4. Networking (MyVpc)

  • Infrastructure: A custom Amazon Virtual Private Cloud (VPC) created by SST.
  • Structure:
    • Public Subnets: Contain resources that need to be accessible from the internet, like NAT Gateways. The CloudFront distribution is public, but it's a global service that routes to resources inside the VPC.
    • Private Subnets: Host the core application logic and data layers (Next.js SSR Lambda, FastAPI Lambda, RDS instance) to protect them from direct public access.
    • NAT Gateways: Allow resources in the private subnets to make outbound requests to the internet (e.g., for calling external APIs) without being directly reachable from the internet.

Communication & Data Flow

  1. A user interacts with the application, triggering an event in the browser.
  2. The Next.js client-side application makes a call to a tRPC procedure in the Next.js backend.

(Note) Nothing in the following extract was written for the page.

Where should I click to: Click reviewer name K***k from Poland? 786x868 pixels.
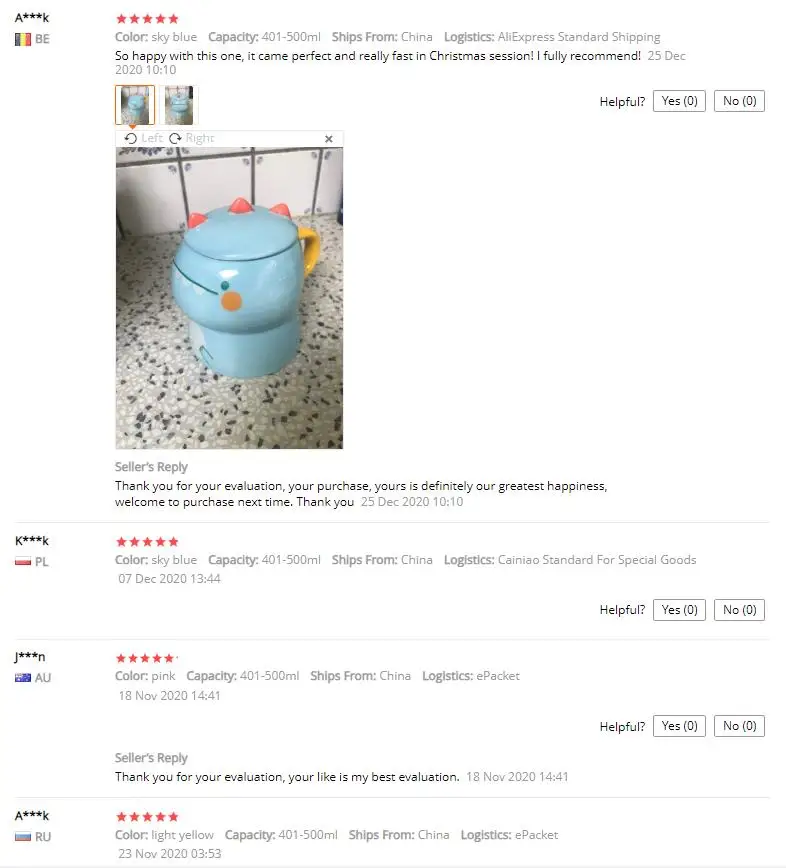(32, 541)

  3. The request hits CloudFront, which routes the API request to the Next.js SSR Lambda.
  4. The tRPC procedure in the Next.js backend executes.

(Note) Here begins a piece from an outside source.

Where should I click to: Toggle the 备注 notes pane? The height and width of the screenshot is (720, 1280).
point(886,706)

    • If the task involves heavy computation (like protein analysis), the tRPC procedure makes an HTTP request to the BatchProtAPI (FastAPI Worker), passing the necessary data. The FastAPI service processes the data and returns the result to the tRPC procedure.
    • The tRPC procedure then handles all interactions with the MyPostgres RDS database, such as persisting job results, updating user data, or handling authentication logic.
  5. The final result is sent back through the tRPC client to the user's browser.